**Text to read**
BEGIN

Abstract: An electronic device for controlling noise is described. The electronic device includes a force sensor for detecting a force on the electronic device. The electronic device also includes noise control circuitry for generating a noise control signal based on a noise signal and the force. Another electronic device for controlling noise is also described. The electronic device includes a speaker that outputs a runtime ultrasound signal, an error microphone that receives a runtime ultrasound channel signal and noise control circuitry coupled to the speaker and to the error microphone. The noise control circuitry determines at least one calibration parameter and determines a runtime channel response based on the runtime ultrasound channel signal. The noise control circuitry also determines a runtime placement based on the runtime channel response and the at least one calibration parameter and determines at least one runtime active noise control parameter based on the runtime placement.

This application is related to and claims priority from U.S. Provisional Patent Application Ser. No. 61/521,177 filed Aug. 8, 2011, for “CONTROLLING NOISE USING FORCE ON AN ELECTRONIC DEVICE.”

TECHNICAL FIELD

The present disclosure relates generally to electronic devices. More specifically, the present disclosure relates to electronic devices for controlling noise.

In the last several decades, the use of electronic devices has become common. In particular, advances in electronic technology have reduced the cost of increasingly complex and useful electronic devices. Cost reduction and consumer demand have proliferated the use of electronic devices such that they are practically ubiquitous in modern society. As the use of electronic devices has expanded, so has the demand for new and improved features of electronic devices. More specifically, electronic devices that perform functions faster, more efficiently or with higher quality are often sought after.

Some electronic devices (e.g., cellular phones, smartphones, headphones, music players, etc.) may be used in noisy environments. For example, a cellular phone may be used in an airport where environmental, background or ambient noise may be distracting to a user. For instance, a user may be engaged in a phone call while others are talking nearby or while an airplane is taking off. These environmental noises may make it difficult for an electronic device user to hear acoustic signals (e.g., speech, music, etc.) output from the electronic device.

END

**Information given**
BEGIN

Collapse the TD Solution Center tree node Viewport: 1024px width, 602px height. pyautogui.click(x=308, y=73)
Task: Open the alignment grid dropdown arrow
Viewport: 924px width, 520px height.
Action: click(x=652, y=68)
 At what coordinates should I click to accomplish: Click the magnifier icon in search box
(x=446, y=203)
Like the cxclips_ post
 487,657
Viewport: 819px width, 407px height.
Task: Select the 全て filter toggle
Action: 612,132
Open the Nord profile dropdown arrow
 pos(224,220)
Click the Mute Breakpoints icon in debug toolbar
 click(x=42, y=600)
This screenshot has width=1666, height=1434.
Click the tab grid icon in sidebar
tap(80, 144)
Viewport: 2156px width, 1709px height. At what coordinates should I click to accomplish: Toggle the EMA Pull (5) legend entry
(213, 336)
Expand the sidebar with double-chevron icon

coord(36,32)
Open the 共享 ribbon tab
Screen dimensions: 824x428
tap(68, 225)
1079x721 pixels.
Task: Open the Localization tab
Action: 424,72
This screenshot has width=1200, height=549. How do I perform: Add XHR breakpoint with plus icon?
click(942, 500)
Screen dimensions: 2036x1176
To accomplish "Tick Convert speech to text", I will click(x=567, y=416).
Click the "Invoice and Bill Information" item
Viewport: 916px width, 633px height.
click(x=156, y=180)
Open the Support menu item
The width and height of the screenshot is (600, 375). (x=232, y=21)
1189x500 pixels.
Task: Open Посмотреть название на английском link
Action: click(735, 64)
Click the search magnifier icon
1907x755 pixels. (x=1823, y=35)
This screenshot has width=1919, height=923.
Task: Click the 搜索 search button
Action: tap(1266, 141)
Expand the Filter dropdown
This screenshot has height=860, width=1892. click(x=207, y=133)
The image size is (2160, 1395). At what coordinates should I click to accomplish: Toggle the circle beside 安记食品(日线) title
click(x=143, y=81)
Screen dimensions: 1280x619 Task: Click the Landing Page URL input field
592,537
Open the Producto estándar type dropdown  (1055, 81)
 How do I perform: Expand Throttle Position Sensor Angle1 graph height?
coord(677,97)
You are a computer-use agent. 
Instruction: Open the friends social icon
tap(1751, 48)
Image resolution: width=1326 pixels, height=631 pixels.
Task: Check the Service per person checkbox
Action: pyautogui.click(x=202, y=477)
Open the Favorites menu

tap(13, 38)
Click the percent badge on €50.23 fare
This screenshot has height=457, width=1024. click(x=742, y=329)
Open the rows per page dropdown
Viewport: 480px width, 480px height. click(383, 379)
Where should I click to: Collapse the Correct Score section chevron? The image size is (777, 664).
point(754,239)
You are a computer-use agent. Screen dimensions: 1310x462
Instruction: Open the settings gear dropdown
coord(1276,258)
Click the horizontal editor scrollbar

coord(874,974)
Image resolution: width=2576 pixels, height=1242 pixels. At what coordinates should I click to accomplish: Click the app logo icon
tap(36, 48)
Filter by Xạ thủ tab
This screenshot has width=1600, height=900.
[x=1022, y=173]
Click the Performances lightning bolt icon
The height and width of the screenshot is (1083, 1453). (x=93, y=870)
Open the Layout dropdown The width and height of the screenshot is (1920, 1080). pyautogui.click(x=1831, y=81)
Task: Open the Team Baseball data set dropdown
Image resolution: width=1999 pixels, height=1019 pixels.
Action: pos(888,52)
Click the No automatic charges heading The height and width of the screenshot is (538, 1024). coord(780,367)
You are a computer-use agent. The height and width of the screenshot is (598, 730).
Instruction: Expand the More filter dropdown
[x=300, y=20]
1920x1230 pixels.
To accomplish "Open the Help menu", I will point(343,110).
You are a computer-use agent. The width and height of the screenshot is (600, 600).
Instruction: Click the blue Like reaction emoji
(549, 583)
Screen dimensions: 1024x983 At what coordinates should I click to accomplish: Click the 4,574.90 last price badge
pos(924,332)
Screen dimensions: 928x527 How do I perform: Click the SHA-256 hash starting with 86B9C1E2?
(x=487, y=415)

END

**Work instructions**
a) List the devices named in the parentheses after "Some electronic devices" in the patent text.
b) Reproduce the patent text from "The present disclosure relates generally" to "often sought after.".
Work only from the patent text, not from the entries.

**Final answers**
a) cellular phones, smartphones, headphones, music players

b)
The present disclosure relates generally to electronic devices. More specifically, the present disclosure relates to electronic devices for controlling noise.

In the last several decades, the use of electronic devices has become common. In particular, advances in electronic technology have reduced the cost of increasingly complex and useful electronic devices. Cost reduction and consumer demand have proliferated the use of electronic devices such that they are practically ubiquitous in modern society. As the use of electronic devices has expanded, so has the demand for new and improved features of electronic devices. More specifically, electronic devices that perform functions faster, more efficiently or with higher quality are often sought after.